2020 marks the 50th anniversary of the ordination of women in the ELCA, the 40th anniversary of women of color, and the 10th anniversary of LGBTQ+ siblings.

It’s an incredibly important marker for the ELCA, though it is only the beginning for the Church, as women are still denied ordination across the denominations and hold less than 15% of the leadership positions in the worldwide church! Therefore, in 2020, we in the Oregon Synod will highlight one woman from Christian history every week. Some you may know, others you may not, but all worthy of our respect and gratitude.

#6 Phyllis Wheatley

Phyllis Wheatley’s story is one among many revealing the gruesome nature of human slavery in our history. Captured and taken violently from her home in West Africa at age seven, Phyllis was transported in the bowels of a slave ship across the Atlantic and sold into slavery in Boston. Educated by the family that bought her -the Wheatley’s -by the age of 18 she became a poet renowned at home and abroad. So well known and loved was she that she corresponded with, and eventually met, leaders like President George Washington. Her achievements became an inspiration to, and catalyst for, the fledgling antislavery movement. Wheatley intentionally used her art to condemn the practice of slavery and remind her Christian audience of the universal and liberating nature of God’s love.
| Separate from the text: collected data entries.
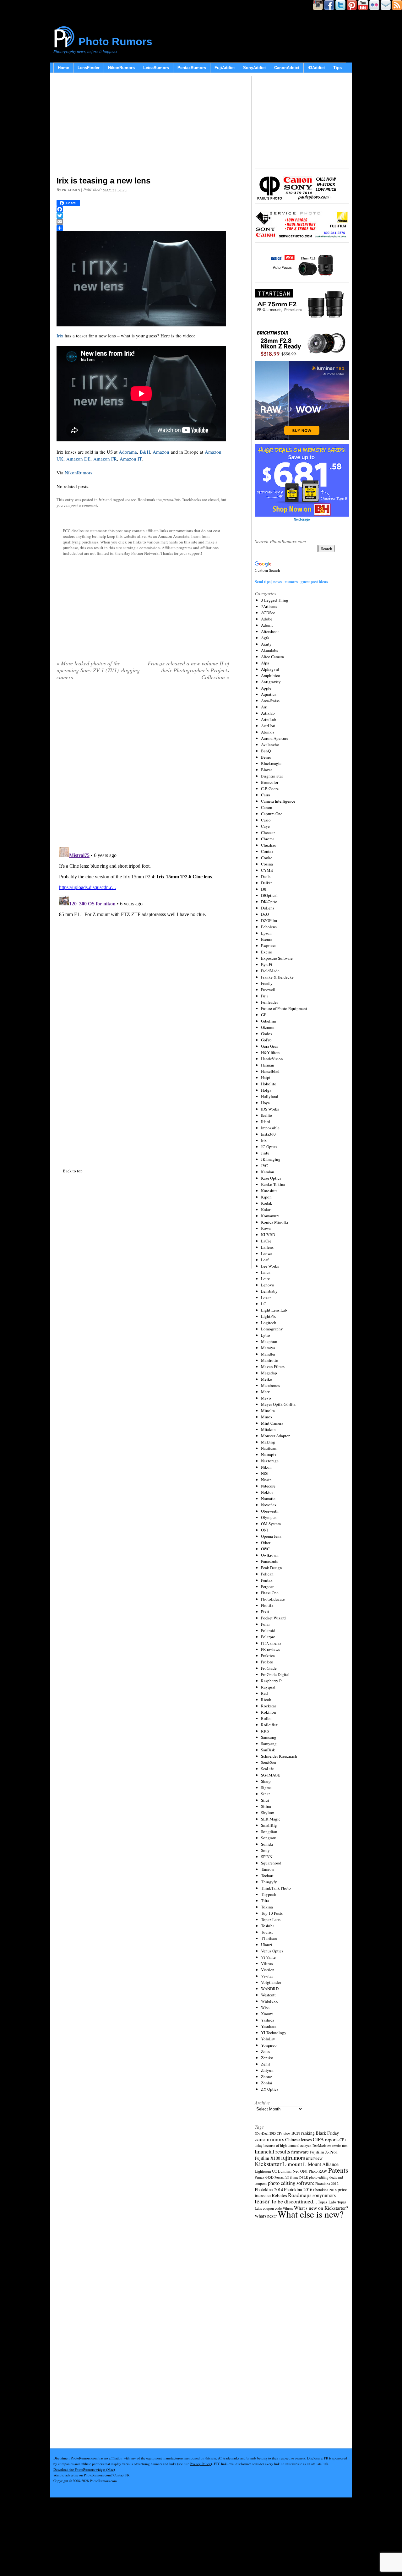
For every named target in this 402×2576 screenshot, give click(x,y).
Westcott (268, 1995)
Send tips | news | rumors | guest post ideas (291, 581)
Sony (265, 1850)
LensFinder (89, 67)
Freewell (268, 989)
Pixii (265, 1611)
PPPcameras (271, 1643)
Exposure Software (277, 958)
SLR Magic (270, 1819)
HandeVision (272, 1059)
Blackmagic (271, 763)
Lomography (272, 1329)
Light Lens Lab (274, 1310)
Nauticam (269, 1448)
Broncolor (269, 782)
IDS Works (270, 1109)
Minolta (268, 1410)
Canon (266, 807)
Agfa (265, 638)
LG (263, 1304)
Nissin (266, 1479)
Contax (267, 851)
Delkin (267, 883)
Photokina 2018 (325, 2189)
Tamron (267, 1869)
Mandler (268, 1354)
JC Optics (269, 1146)
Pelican (267, 1574)
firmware (300, 2151)
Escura (266, 939)
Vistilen (267, 1970)
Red (264, 1693)
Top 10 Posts (272, 1913)
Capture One (271, 813)
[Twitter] (143, 215)
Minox (267, 1417)
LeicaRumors (156, 67)
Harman (267, 1065)
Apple (266, 688)
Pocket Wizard (273, 1618)
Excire (266, 952)
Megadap (269, 1373)
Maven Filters (273, 1366)
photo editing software (291, 2182)
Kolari (266, 1209)
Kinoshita (269, 1190)
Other (265, 1542)
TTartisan (269, 1938)
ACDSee (268, 612)
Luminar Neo (288, 2171)
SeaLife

For instance, “On Being Brought from Africa to America,” the best-known Wheatley poem, chides the audience to remember that Africans must be included in the Christ’s promises: “Remember, Christians, Negroes, black as Cain, /May be refin’d and join th’ angelic train.” She strategically linked her nation’s struggle for freedom to the need for freedom amongst it’s slaves: “for in every human Breast, God has implanted a Principle, which we call Love of freedom; it is impatient of Oppression, and pants for Deliverance; and by the Leave of our modern Egyptians I will assert that the same Principle lives in us.”